EXERCISE:
Restate all entries word for word, minus pictures.

SOURCE DATA:
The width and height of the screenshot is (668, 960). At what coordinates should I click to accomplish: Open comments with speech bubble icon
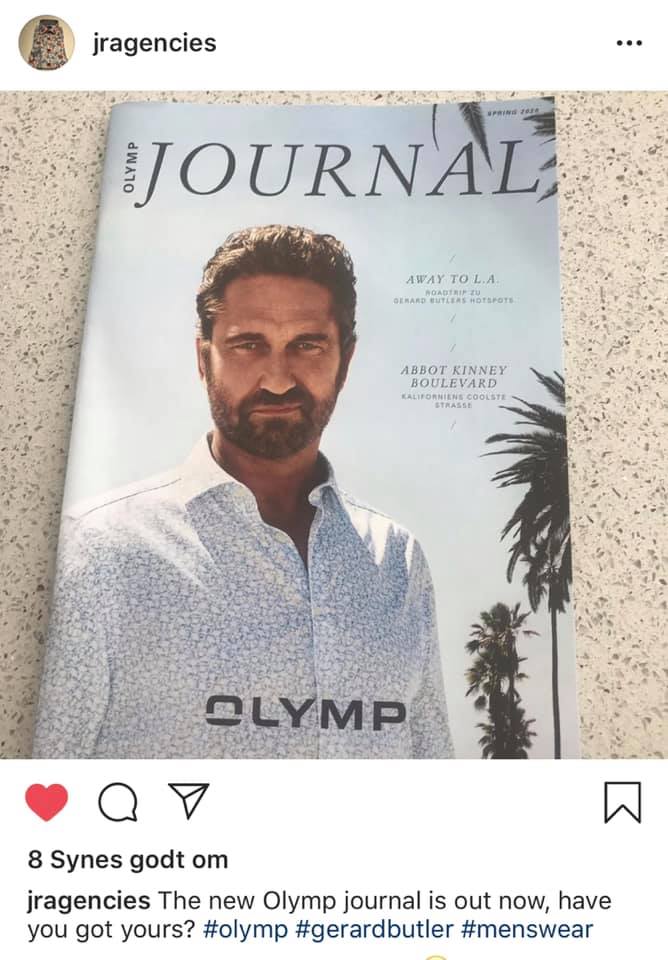point(118,802)
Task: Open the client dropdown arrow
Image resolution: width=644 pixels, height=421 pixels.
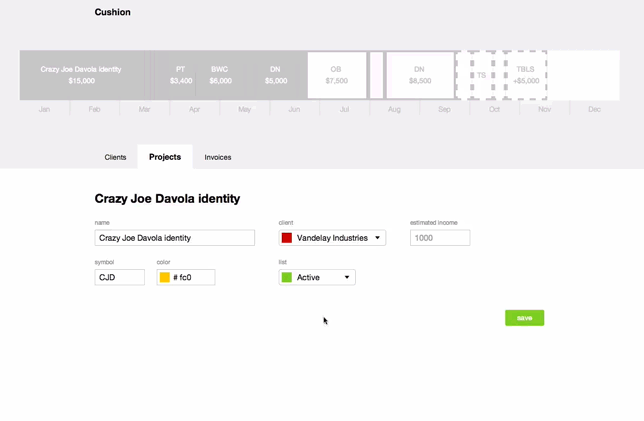Action: [377, 238]
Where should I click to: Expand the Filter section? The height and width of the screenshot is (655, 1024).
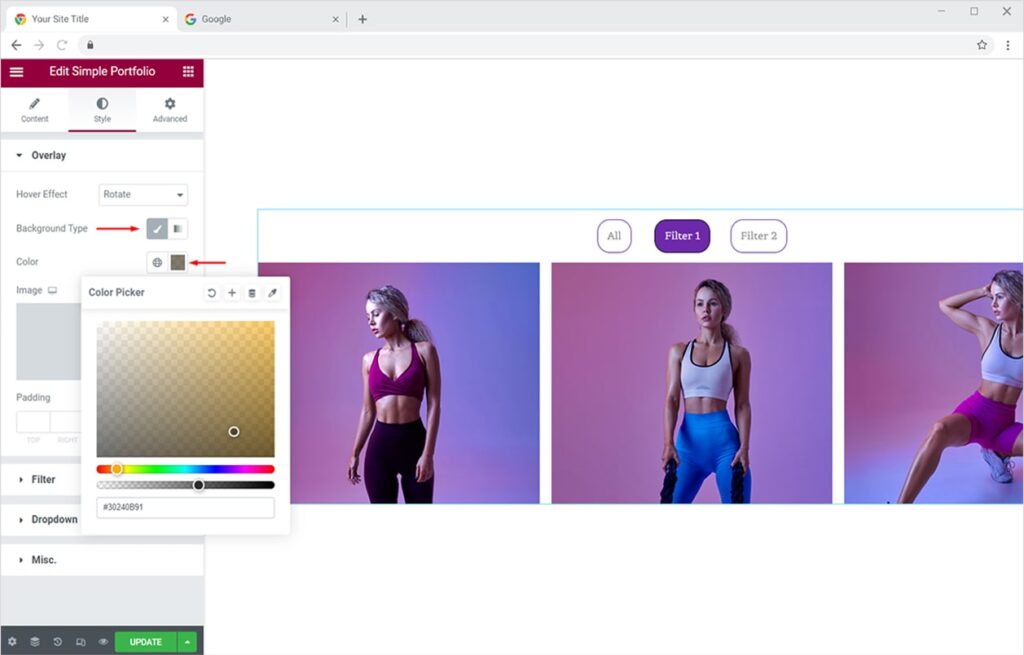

TASK RESULT:
The width and height of the screenshot is (668, 960). At what coordinates should I click to accomplish: Open comments with speech bubble icon
point(118,802)
Task: Open the client dropdown arrow
Image resolution: width=644 pixels, height=421 pixels.
Action: [377, 238]
Where should I click to: Expand the Filter section? The height and width of the screenshot is (655, 1024).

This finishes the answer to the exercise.